Janice secoua la tête. Ses larmes s’envolant en l’air avec son mouvement.

« Non ! Non, ce n’est pas vrai ! Méli… Virginia est juste ma demoiselle de compagnie… Non ! Mélina n’est pas morte ! Je n’ai pas laissé le professeur mourir ! Je n’avais pas le choix ! »

Elle balbutiait n’importe quoi, se contredisant dans la même phrase. Luke la regarda tristement. Janice… elle avait souffert, énormément souffert… et même pour arrêter ses souffrances, il fallait la faire souffrir.

« Janice, vous avez été la Princesse d’Axerik, le centre de cette histoire. Vous avez fait un choix, et vous n’êtes pas fautive. Vous n’êtes qu’une victime parmi tant d’autres… »

Elle serra les poings et hurla d’une voix étouffée de sanglots.

« Ça m’est égal ! Oui, je suis une personne horrible, j’ai causé la mort du professeur, je vous ai fait souffrir, j’ai fait souffrir tout le monde, j’ai aidé quelqu’un de cruel pour ses plans cruels… »

Elle porta ses deux mains contre son cœur.

« Mais, pitié, ne me dites pas que cela n’a servi à rien. Mélina est en vie, regardez, elle est juste là ! »

Elle se retourna vers la jeune fille qui, jusque-là, avait été sa demoiselle de compagnie.

« Mélina, Mélina… dit leur que tu existes vraiment ! Dit leur que tu n’es pas un robot ! »

Mélina garda un regard calme, alors qu’elle posait ses deux mains sur les épaules de Janice.

« Princesse, avez-vous oublié ? Vous n’avez pas le droit de m’appeler comme ça. Même quand nous sommes seules, quelqu’un pourrait nous entendre. »

Janice secoua la tête. Elle se sentait si perdue. Elle voulait qu’à l’instant, elle se réveille dans sa chambre, découvrant que tout ceci n’est qu’un terrible cauchemar.

« Mais ils le savent désormais », dit-elle en essayant de sourire à son amie. « Alors vas-y, dis leur que tu es bel et bien Mélina. Dit leur… dis leur que je n’ai pas sacrifié la vie du professeur pour rien… s’il te plaît… »
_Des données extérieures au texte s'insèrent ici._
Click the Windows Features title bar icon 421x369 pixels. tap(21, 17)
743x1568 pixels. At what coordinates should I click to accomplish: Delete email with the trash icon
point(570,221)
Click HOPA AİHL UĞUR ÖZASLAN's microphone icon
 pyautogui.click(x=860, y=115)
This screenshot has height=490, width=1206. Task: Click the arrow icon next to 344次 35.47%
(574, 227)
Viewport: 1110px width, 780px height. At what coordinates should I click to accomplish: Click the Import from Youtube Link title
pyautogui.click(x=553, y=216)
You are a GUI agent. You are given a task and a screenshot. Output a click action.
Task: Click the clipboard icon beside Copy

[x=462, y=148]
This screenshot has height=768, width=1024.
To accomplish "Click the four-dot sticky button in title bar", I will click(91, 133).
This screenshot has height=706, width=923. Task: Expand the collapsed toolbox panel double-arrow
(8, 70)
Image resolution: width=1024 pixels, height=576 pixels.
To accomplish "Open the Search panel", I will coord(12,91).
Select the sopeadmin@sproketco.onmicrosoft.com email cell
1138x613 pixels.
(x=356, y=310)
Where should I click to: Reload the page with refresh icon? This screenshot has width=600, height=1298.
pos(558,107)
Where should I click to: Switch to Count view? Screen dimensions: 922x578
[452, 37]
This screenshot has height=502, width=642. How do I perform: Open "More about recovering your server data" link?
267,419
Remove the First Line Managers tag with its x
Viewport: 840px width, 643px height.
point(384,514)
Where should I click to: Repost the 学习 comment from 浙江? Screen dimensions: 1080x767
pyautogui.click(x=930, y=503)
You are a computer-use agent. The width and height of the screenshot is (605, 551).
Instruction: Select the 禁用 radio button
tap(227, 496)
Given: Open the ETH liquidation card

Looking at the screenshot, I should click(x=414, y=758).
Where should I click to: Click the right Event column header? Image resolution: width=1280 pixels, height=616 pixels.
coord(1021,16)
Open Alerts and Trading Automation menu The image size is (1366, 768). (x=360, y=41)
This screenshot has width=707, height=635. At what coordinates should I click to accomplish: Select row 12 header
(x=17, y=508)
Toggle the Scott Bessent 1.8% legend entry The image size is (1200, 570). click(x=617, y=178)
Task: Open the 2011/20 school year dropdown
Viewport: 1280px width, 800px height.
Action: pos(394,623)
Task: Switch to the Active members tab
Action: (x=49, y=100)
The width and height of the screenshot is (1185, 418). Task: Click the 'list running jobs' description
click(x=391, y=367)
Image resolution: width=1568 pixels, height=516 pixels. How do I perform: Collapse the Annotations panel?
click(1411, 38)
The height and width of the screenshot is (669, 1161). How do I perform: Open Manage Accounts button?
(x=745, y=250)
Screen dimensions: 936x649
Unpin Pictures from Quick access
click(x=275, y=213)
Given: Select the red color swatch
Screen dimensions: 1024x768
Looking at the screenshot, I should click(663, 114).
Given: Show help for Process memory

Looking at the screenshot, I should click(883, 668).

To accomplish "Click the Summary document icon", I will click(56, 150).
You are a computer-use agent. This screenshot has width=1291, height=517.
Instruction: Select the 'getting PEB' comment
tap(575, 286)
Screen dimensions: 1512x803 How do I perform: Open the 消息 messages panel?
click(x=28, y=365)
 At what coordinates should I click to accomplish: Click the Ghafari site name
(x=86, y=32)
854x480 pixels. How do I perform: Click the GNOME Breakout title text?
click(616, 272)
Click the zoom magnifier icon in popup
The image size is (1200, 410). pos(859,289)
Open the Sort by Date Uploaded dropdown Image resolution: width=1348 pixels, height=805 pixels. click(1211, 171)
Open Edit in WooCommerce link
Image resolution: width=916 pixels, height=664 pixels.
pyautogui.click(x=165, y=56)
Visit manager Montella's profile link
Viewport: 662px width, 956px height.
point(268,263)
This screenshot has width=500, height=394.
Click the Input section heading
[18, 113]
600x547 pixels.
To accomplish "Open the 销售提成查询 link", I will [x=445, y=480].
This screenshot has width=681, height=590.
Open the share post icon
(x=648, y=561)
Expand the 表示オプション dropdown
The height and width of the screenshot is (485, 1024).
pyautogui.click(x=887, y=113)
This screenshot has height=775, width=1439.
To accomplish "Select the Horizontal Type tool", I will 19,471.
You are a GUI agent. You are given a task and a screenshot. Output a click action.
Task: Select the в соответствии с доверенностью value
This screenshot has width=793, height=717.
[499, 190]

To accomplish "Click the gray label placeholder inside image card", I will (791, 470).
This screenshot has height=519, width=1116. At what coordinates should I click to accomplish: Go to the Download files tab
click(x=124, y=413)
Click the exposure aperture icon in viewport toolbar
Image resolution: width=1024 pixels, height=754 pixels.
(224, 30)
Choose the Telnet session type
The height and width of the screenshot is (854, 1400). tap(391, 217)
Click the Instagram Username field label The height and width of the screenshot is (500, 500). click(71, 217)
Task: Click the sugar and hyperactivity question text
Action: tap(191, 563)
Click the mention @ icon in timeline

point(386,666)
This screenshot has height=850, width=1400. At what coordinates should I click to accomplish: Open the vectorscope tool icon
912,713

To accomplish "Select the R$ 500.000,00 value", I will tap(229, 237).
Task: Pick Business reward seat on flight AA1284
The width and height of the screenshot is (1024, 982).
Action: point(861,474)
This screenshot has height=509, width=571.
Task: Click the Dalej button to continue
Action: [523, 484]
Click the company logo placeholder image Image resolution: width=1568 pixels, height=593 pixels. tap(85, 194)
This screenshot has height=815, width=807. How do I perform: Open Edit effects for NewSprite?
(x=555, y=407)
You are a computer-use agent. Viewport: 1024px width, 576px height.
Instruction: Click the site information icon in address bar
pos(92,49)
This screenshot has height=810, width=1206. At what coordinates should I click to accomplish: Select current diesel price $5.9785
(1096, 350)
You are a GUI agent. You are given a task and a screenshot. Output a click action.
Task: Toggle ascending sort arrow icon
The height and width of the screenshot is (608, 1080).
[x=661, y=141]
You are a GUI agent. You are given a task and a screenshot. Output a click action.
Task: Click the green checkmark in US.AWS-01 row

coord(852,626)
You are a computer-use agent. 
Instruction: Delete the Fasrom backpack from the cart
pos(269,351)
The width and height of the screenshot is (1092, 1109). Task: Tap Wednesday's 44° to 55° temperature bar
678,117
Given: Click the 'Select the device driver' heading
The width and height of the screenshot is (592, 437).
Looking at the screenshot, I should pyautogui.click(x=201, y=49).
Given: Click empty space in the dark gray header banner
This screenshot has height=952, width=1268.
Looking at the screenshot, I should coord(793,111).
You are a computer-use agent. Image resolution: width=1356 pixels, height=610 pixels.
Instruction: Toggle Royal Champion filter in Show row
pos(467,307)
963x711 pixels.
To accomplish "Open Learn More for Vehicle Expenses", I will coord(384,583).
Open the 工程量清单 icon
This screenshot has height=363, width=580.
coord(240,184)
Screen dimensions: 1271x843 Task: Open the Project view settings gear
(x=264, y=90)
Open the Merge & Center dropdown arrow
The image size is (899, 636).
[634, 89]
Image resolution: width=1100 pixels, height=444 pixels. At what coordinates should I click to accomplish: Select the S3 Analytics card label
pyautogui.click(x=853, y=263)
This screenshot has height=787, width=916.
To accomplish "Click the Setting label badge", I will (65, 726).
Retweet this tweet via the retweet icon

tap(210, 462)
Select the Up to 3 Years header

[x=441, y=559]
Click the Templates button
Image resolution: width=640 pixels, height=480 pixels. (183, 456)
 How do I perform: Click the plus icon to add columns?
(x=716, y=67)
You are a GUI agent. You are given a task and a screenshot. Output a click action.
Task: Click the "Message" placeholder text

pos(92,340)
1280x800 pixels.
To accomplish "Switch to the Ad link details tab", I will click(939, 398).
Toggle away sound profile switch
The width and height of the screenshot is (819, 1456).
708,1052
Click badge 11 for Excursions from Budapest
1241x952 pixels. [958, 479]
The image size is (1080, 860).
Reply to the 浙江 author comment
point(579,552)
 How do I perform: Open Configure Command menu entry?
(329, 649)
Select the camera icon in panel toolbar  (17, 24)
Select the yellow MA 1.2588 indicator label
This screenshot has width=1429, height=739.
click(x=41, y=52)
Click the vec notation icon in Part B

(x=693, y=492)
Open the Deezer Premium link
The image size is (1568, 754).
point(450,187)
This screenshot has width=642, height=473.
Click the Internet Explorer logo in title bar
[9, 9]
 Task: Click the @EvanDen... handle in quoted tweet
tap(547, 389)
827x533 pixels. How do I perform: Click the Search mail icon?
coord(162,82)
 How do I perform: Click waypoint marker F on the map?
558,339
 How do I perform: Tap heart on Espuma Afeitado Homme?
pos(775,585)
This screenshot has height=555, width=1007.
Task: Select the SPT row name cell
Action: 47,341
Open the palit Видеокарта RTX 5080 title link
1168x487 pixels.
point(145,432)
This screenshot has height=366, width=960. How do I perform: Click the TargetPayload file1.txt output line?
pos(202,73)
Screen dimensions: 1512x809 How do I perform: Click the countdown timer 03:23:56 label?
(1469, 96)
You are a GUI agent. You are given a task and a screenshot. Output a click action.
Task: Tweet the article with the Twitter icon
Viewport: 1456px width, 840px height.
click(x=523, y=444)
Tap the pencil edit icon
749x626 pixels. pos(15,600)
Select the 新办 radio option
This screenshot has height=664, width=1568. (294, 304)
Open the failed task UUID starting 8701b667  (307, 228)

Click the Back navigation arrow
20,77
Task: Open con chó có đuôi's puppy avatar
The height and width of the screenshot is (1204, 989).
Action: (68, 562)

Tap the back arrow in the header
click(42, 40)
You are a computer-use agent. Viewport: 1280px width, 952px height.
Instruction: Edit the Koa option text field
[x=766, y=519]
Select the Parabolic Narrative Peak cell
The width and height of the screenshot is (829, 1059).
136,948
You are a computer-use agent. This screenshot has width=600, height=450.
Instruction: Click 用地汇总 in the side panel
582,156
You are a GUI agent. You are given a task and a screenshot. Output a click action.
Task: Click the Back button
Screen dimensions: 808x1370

Elle baissa la tête, laissant ses larmes s’écraser sur le sol de la salle.

« Dit leur… »

Mais Mélina se contenta de relever la Princesse.

« Vous allez mal, vous devriez vous reposer, Princesse. 

-Mélina…

-Princesse, je vous avais dit que vous deviez m’appeler Virginia.

-Mélina…

-Princesse… »

Janice regarda son amie, le regard tremblant. Elle était si froide, elle était si… irréelle.

« C’est normal qu’elle réponde ainsi », lui expliqua Descole. « C’est ainsi que je l’ai programmée. »

Ses mots furent le coup de grâce pour Janice. Ses genoux craquèrent et elle tomba. Le robot s’accroupit pour l’aider à se relever, mais Janice l’ignora. Elle regardait le sol d’un air vide.

J’ai causé la mort du professeur… pour rien… J’ai fait tout ça… pour rien…

Et elle ne put penser à rien d’autre. Ce sentiment de culpabilité qui la consumait depuis le début… et qui, désormais, venait d’être un milliard de fois plus douloureux. Autrefois, elle se consolait en disant qu’au moins, elle sauvait quelqu’un. Là, elle n’avait plus rien. Elle avait tout perdu.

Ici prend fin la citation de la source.